Funding and operations

The Maine Department of Transportation project received a $28 million injection from the federal government through its Bipartisan Infrastructure Law, according to Pingree and U.S. Sen. Susan Collins, R-Maine.

Another $5 million will go to MDOT’s new Ferry Service for Rural Communities Program, designed to improve and support the Maine State Ferry Service. The funding will support MaineDOT staffing, maintenance and customer communication in efforts to maintain and enhance service reliability in the face of increasing operating costs. 

In addition, as MaineDOT adds cleaner vessels, such as hybrid-electric vessels, to its fleet, the federal funding will support cleaner, reduced emissions transportation for customers, the island and mainland communities, and the surrounding areas.

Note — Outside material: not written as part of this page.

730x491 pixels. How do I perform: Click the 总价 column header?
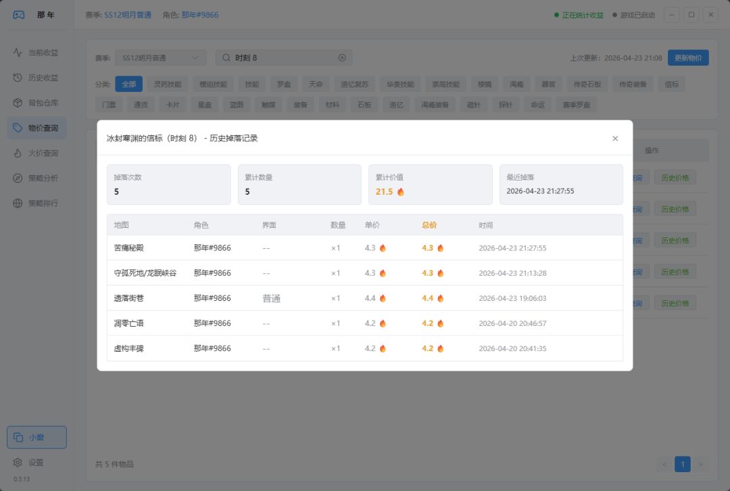click(429, 225)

Pingree and Collins co-signed letters of support for the projects. 

“Maine’s ferries are indispensable to those who live and work in our island communities, providing passenger, freight and postal services and transporting students to school and people to their jobs,” said Collins. “By improving recruitment and retainment efforts for vessel crews and implementing an environmentally friendly engine technology, these investments will enhance the future of ferry service.”

The Casco Bay Island Transit District also has diesel-electric hybrid propulsion system projects in the works, with construction underway on a hybrid replacement for the Machigonne II, which serves Portland's Peaks Island. It is expected to be on the water by 2023 and plans for a second hybrid vessel to replace the district’s Maquoit II.

The vessels will feature automated, rapid-charging battery systems.